[RECORDS SHOWN Boundary: Start]
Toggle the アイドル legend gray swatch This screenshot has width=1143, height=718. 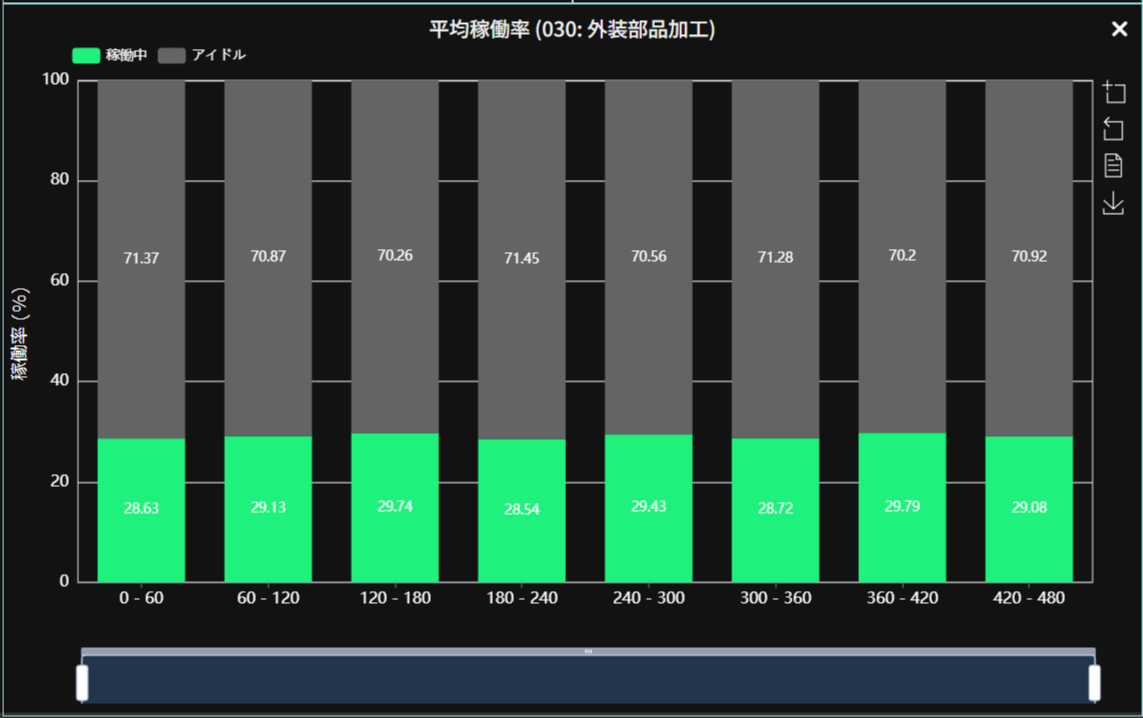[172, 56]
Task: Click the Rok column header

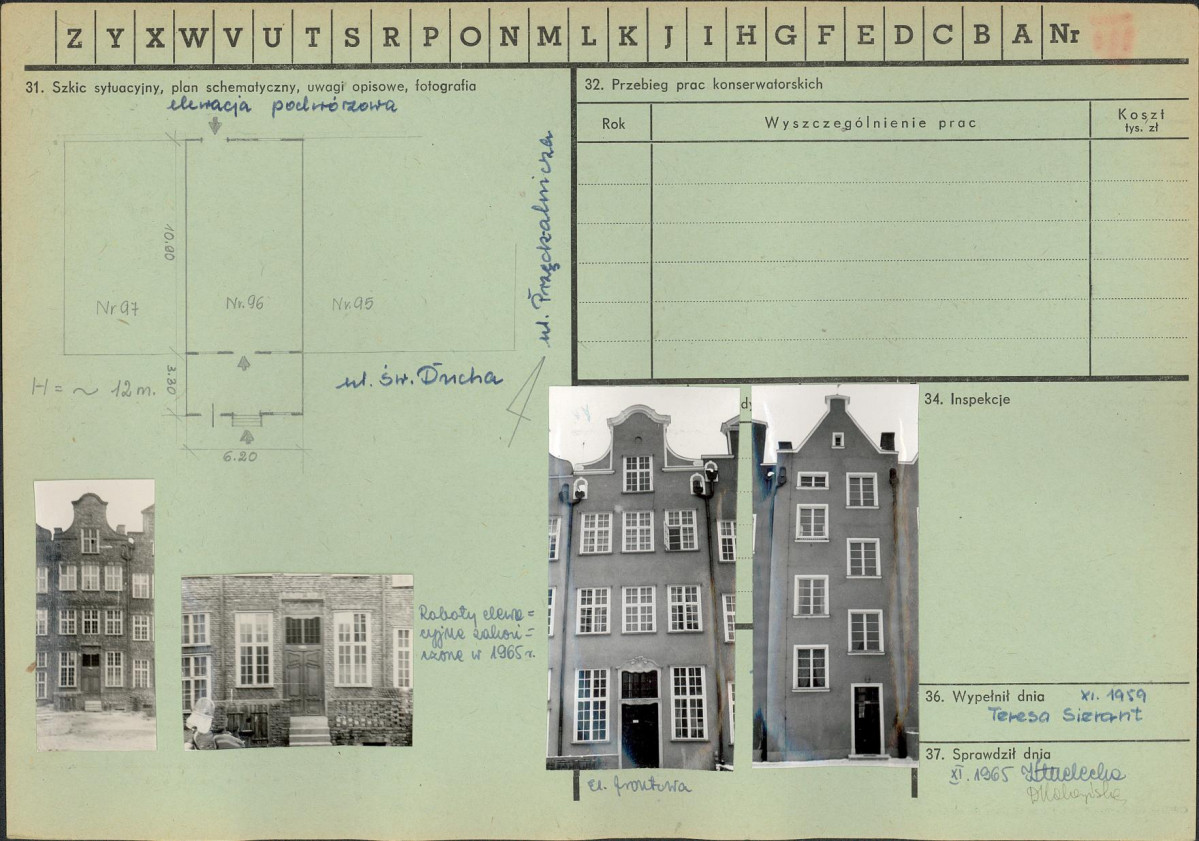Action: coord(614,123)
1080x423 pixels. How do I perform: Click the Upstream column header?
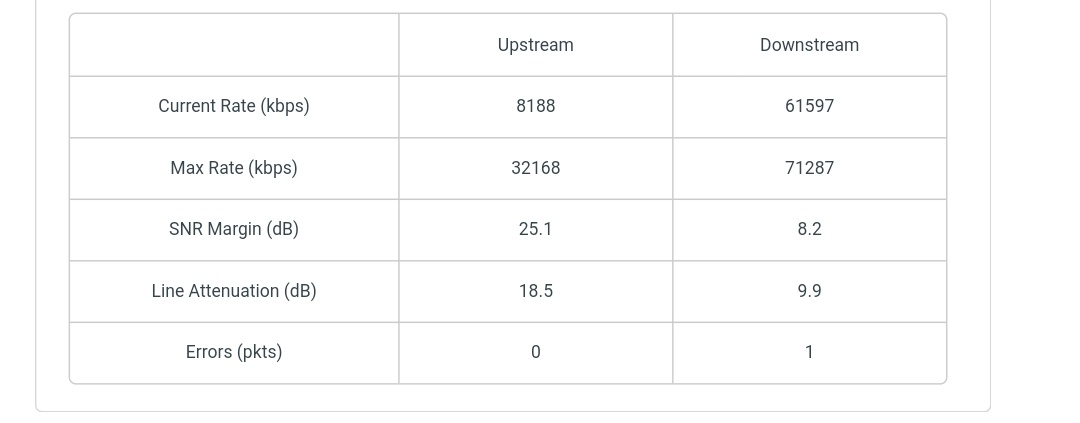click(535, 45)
[RECORDS SHOWN Boundary: End]
In your answer, copy exactly the lines running from the line with "1080x423 pixels. How" to the end of the material above, both included, and omit all pictures.

RESPONSE BOX:
1080x423 pixels. How do I perform: Click the Upstream column header?
click(535, 45)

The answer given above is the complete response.